O Amor à Primeira Vista de Hemingway por Key West
Estávamos em 1928. Até há algum tempo, Hemingway vivera em Paris num frenesim boémio e criativo em comunhão com artistas de vários países daquela que a escritora Gertrude Stein apelidaria de Lost Generation.
Tinha-se recentemente envolvido com Pauline Pfeiffer e divorciado da primeira das suas quatros esposas, Hadley Richardson. Pauline engravidou. O casal concordou com o regresso aos Estados Unidos. Por essa altura, John dos Passos, um amigo também ele escritor, falou a Hemingway de Key West.
Sempre ávidos por descoberta e aventura, em Abril, Hemingway e Pauline estavam a desembarcar de um cruzeiro para a cidade. Ficaram alojados num tal de Trev-Mor Hotel, cortesia da Trev-Mor Ford Agency que assim os procurou compensar por não ter o carro reservado para a visita, pronto a tempo.
O hotel agradou ao casal que nele se voltou a alojar, durante os dois anos seguintes, nas vezes em que regressaram à cidade. Já Key West, deixou-os extasiados.
Mesmo se integrante do território dos E.U.A., a remota cidade revelou-se um maravilhoso mundo à parte. “É o melhor sítio em que já estive, não importa quando nem onde. Flores, goiabeiras, tamarindos, coqueiros…”
O escritor não resistiu a divergir para as incursões ébrias tresloucadas com que viria a encerrar a maior parte dos dias: “Enfrasquei-me ontem à noite com absinto e fiz uns truques com facas.”
Três décadas após a viragem para o século XX, em plena Grande Recessão, Key West evoluíra para a cidade maior e mais rica da Florida, ainda assim, uma verdadeira última fronteira tropical, habitada por pouco mais de doze mil habitantes, resgatadores de navios, pescadores, industriais e negociantes.

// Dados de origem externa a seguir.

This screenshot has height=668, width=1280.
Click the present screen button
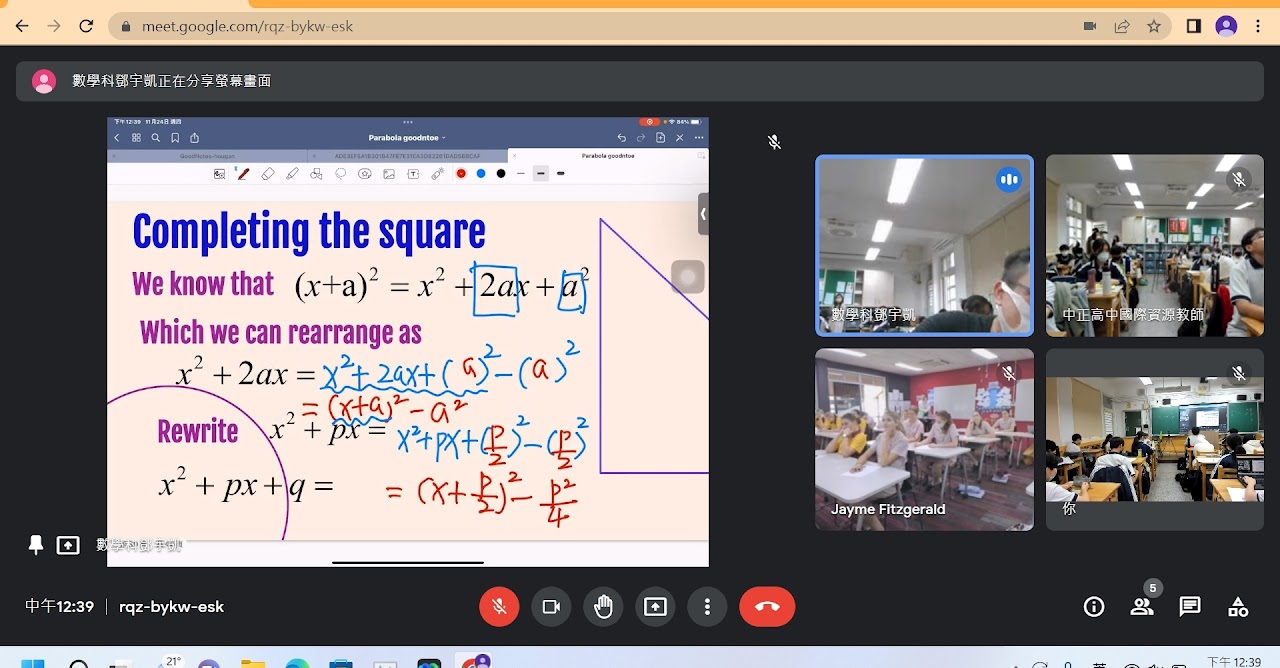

A Alma Tropical e Cubana de Key West
Então, como hoje, Key West ficava mais próxima de Havana que de Miami. Mais de metade dos seus habitantes tinham origem cubana e a cidade era inclusivamente governada por mayors cubanos. Cerca de duzentas fábricas de charutos da cidade tinham donos ou sócios cubanos.
Produziam todos os anos em redor de 100 milhões de charutos. Durante o famoso resgate de Mariel, Key West foi inundada com muitos mais refugiados cubanos. Este novo influxo reforçou a atmosfera latino-americana da cidade. Hemingway não podia desejar mais. Mas havia mais.
A Natureza envolvente era pujante. Como constatamos enquanto percorremos as intermináveis pontes da Overseas Highway, o mar só tem dois tons: ou turquesa ou esmeralda.
Sugeria frequentes pescarias aventureiras de que Hemingway regressaria a exibir enormes peixes – atuns, espadartes e afins – sobre o convés do seu barco “Pilar”. Desafiava-o também ao convívio com personagens locais que Ernest via como quase míticas.
Nos dois anos seguintes à sua primeira visita, os Hemingway regressariam amiúde.
Convite da Lost Generation para uma Casa Habitada do Nada
Convidariam os amigos da Lost Generation para temporadas de pesca durante a Primavera, antes do calor e a humidade atroz dos meses estivais. Fizeram-lhes companhia o responsável por tudo, John dos Passos. Também F.Scott Fitzgerald, Waldo Pierce e outros.
Até 1931, os Hemingway, esses, passaram em Key West entre quatro a seis meses em cheio instalados primeiro num apartamento, depois, numa casa, ambos alugados. Em 1931, Pauline estava uma vez mais grávida. Com a ajuda do tio milionário de Pauline, Gus, que lhes doou 12.500 dólares, o casal comprou uma grande casa no número 907 da Whitehead Street.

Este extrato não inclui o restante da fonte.